Extreme specificity overriding a CSS ID with 256 chained Classes
The other day Chris Coyier created a test case demonstrating that chaining together 256 classes will give it greater specificity than an id, in theory it shouldn’t. But in IE, Mozilla and WebKit browsers it does, Opera on the other hand upholds the specificity. Not familiar with CSS specificity then take a look at Estelle Weyl’s hilariously informative specifishity chart.
256 chained classes demo 256 nested tag selector overrides a class
Why does this work?
This got me curious as to why this is the case and thankfully a Mozillian, @heycam, pointed me to the source code of Firefox that shows classes are stored in 8bit strings and if you’re familiar with binary an 8bit string can only hold a maximum value of 255. You guessed it 256 tips this over the edge and overflows it into the ID count giving the classes higher specificity than the ID itself.
@ryanseddon From http://t.co/uta20DXD Gecko overflows the count of classes into the count of IDs, each of which holds 8 bits.
— Cameron McCormack (@heycam) August 16, 2012
What does Opera do differently?
According to an Opera employee, @patrick_h_lauke, they store specificity in 16bit strings, so you would need specify 65536 classes names to override an id and show the same behaviour other vendors do.
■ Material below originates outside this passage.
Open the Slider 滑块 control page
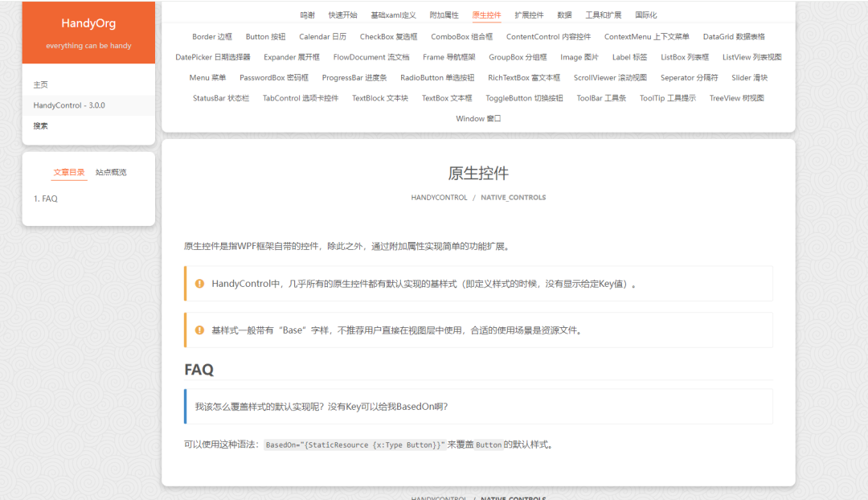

I would be interested in know if using 16bit over 8bit actually impacts the selector engine.
@ryanseddon and to close the loop: yes, opera uses 16 bits instead of 8. bring on 65536 classes...
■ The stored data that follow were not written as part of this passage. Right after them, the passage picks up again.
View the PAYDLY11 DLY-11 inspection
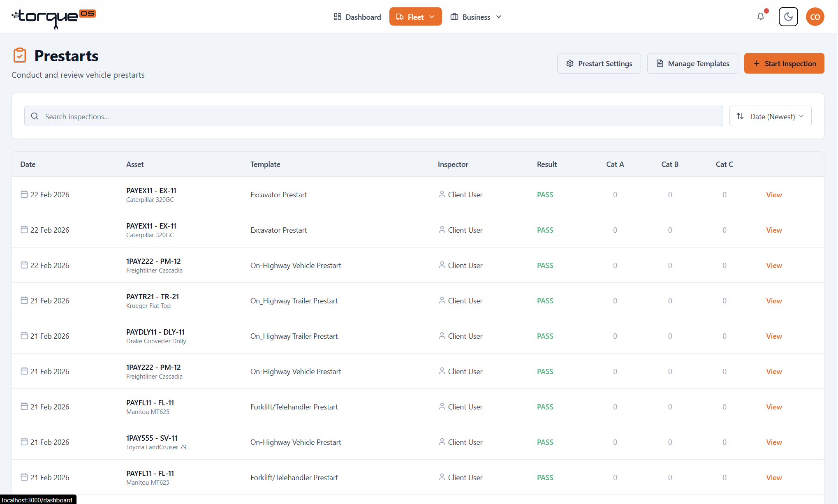[773, 336]
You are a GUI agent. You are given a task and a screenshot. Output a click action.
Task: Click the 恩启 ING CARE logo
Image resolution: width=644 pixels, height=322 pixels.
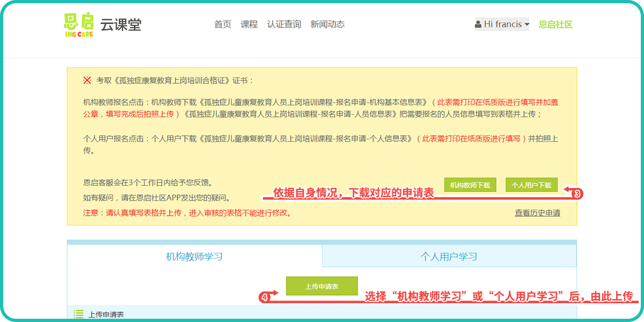pos(78,25)
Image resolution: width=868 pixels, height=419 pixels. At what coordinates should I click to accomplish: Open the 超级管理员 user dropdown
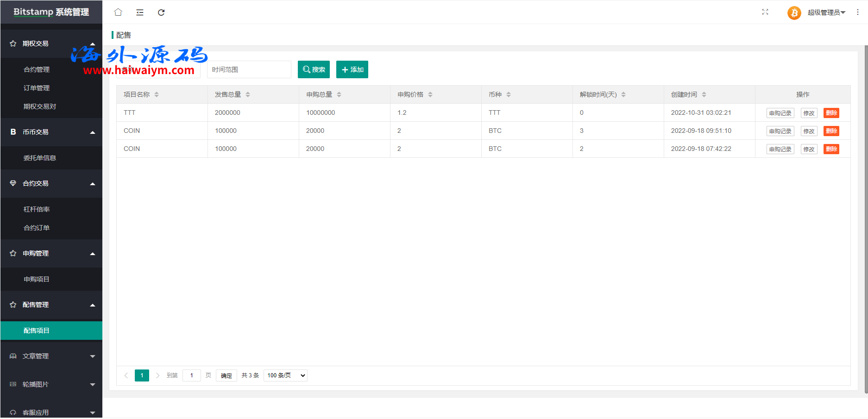coord(826,13)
— patrick h. lauke (redux) "Big Dog" #toryScum (@patrick_h_lauke) August 16, 2012
mark: WONTFIX
While this is considered an implementation bug it won’t be fixed because it’s such a wildly ridiculous edge case. Another reason why is it could potentially slow down a browser selector engine speed and nobody wants that for crazy edges cases.
An interesting exercise that lets you dig into internals of how browsers work.